*** Supplied records Section Begins ***
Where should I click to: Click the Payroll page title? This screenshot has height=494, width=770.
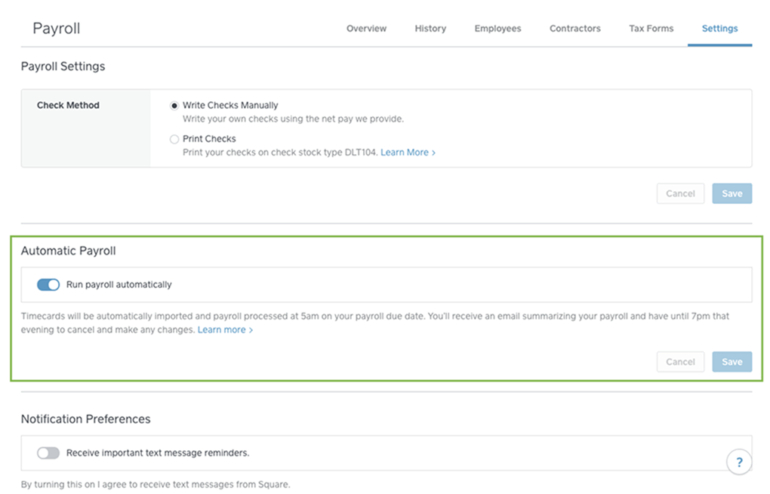pos(56,28)
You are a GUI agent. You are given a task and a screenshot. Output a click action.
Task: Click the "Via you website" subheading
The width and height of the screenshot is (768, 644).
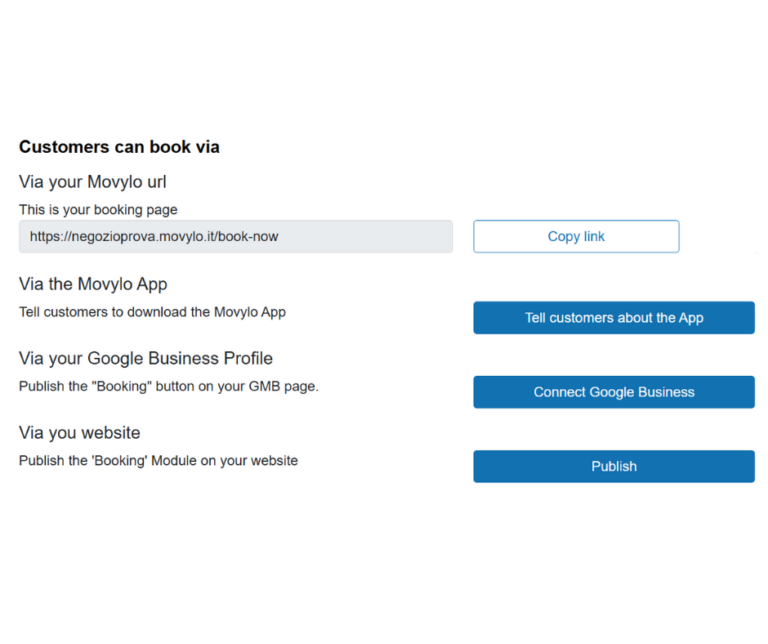tap(80, 432)
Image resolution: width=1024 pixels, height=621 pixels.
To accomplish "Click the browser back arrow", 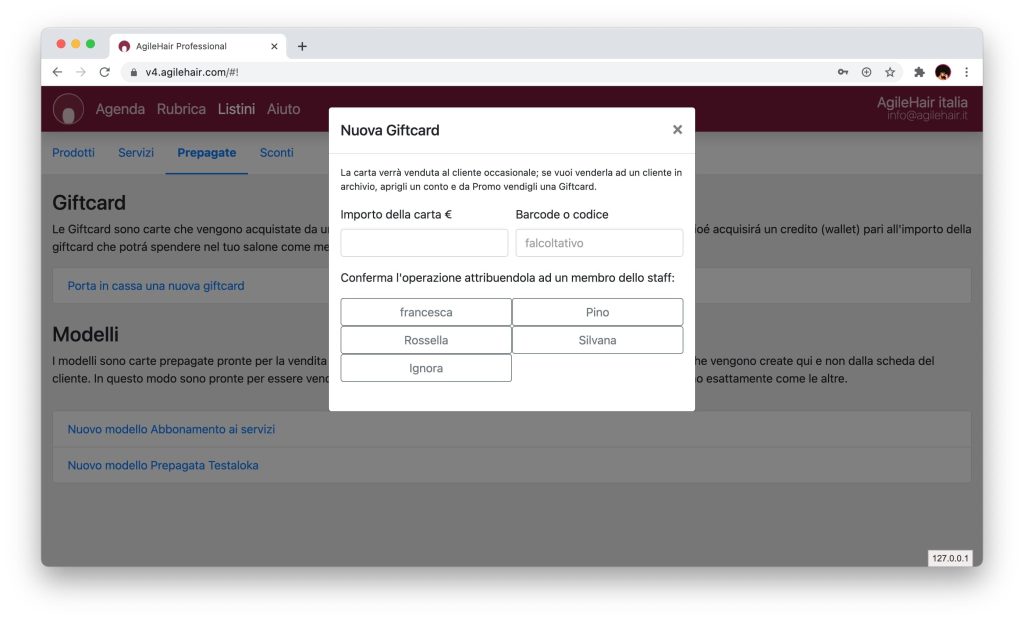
*** Supplied records Section Ends ***
— What is expected —
Repeat nothing but the lines from the one containing "Task: Click the" through the end of the entries, exactly, and skip the pictures.

— Task solution —
Task: Click the "Via you website" subheading
The width and height of the screenshot is (768, 644).
tap(80, 432)
Image resolution: width=1024 pixels, height=621 pixels.
To accomplish "Click the browser back arrow", 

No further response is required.